__WHAT IS NEEDED__: Quote the part of the filter-noise text below that begins with the words "The obtained estimates of" and ends after "the DDK2 filtering.".

──────── TEXT

The obtained estimates of noise StD for the eight solution time-series under consideration are shown as maps in
Figure 9. The global RMS values of the obtained estimates are reported in the last column of
Table 4. One can see that the global estimates of noise level rank the solutions basically in the same way as the lake tests. For instance, the lowest noise level is observed after applying a relatively aggressive S300 filter, whereas the DDK4 filter yields a higher noise level than any other filter of the “DDK” type. The proposed sparse DDK filter results in a noise level that is lower than after the DDK3 filtering but higher than after the DDK2 filtering.
5. Discussion
Figure 10 shows the sparsity ratio and the maximum SH degree of sparse DDK filtered solutions from January 2004 to December 2010. The sparsity ratios are between 14.1% and 36.5%, while the maximum degrees are between 34 and 52. This sparsity significantly suppresses the high-degree and high-order noise, as presented in
Figure 7.

────────────────
──────── DATA

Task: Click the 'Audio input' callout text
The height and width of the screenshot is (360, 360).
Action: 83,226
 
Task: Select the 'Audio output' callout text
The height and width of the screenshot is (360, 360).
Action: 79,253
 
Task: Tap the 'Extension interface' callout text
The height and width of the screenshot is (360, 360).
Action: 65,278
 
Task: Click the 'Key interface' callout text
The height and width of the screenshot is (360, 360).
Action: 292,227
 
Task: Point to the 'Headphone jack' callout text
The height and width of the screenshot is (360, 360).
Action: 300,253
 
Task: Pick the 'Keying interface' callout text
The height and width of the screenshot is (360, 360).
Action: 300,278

────────────────
──────── DATA

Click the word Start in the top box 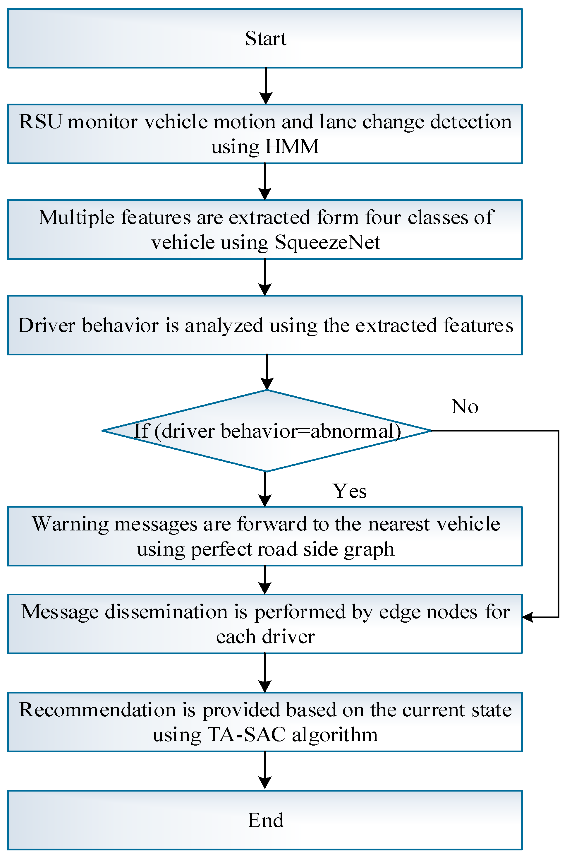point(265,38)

────────────────

__ANSWER TO THE EXERCISE__:
The obtained estimates of noise StD for the eight solution time-series under consideration are shown as maps in
Figure 9. The global RMS values of the obtained estimates are reported in the last column of
Table 4. One can see that the global estimates of noise level rank the solutions basically in the same way as the lake tests. For instance, the lowest noise level is observed after applying a relatively aggressive S300 filter, whereas the DDK4 filter yields a higher noise level than any other filter of the “DDK” type. The proposed sparse DDK filter results in a noise level that is lower than after the DDK3 filtering but higher than after the DDK2 filtering.